Problem description — The expected result is a word-for-word copy of the entries, minus any pictures.

Stored data entries:
[Start of Attachment]
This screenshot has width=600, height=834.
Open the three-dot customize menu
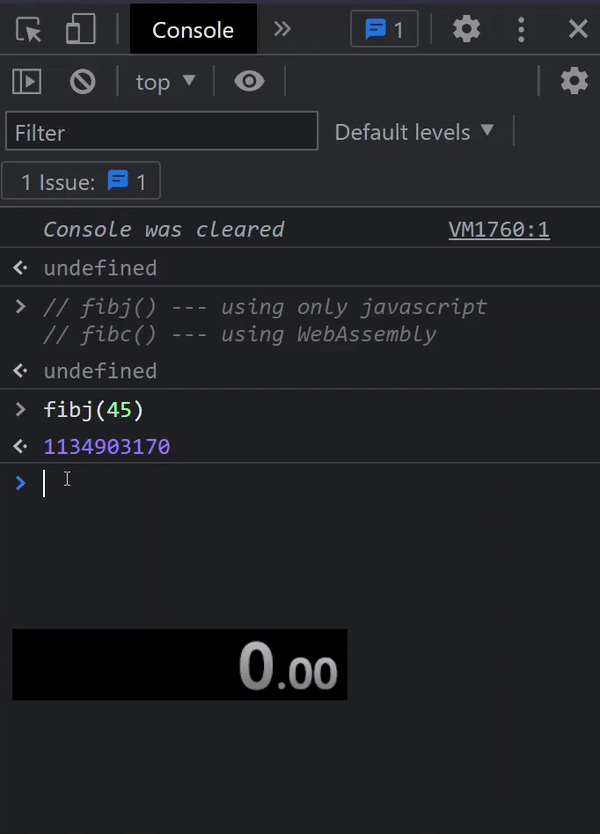(521, 29)
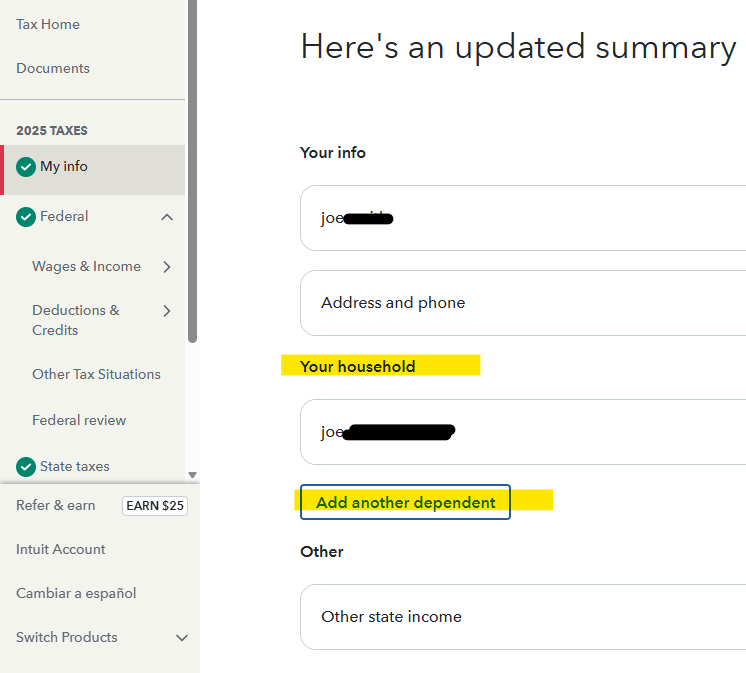This screenshot has width=746, height=673.
Task: Click the green checkmark beside Federal
Action: (26, 217)
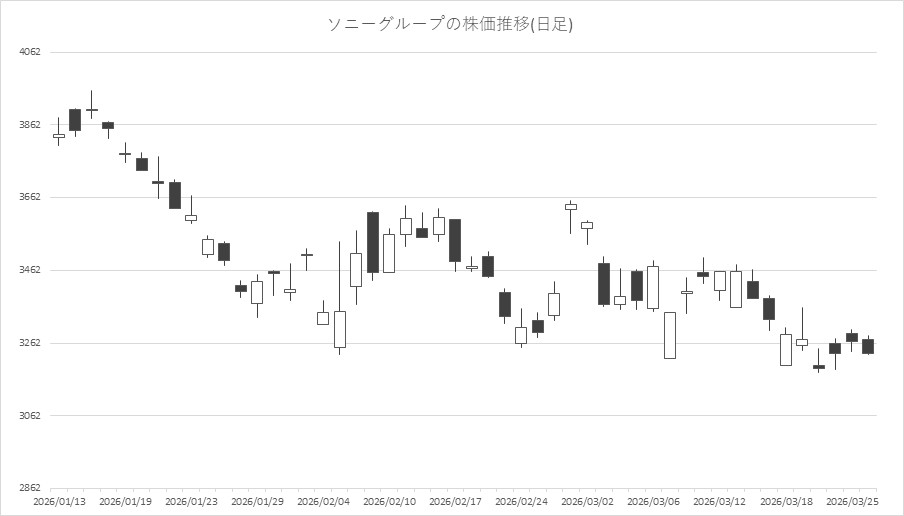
[End of Attachment]
Response box —
This screenshot has width=600, height=834.
Open the three-dot customize menu
(521, 29)
This screenshot has width=746, height=673.
Task: Click the green checkmark beside Federal
Action: (26, 217)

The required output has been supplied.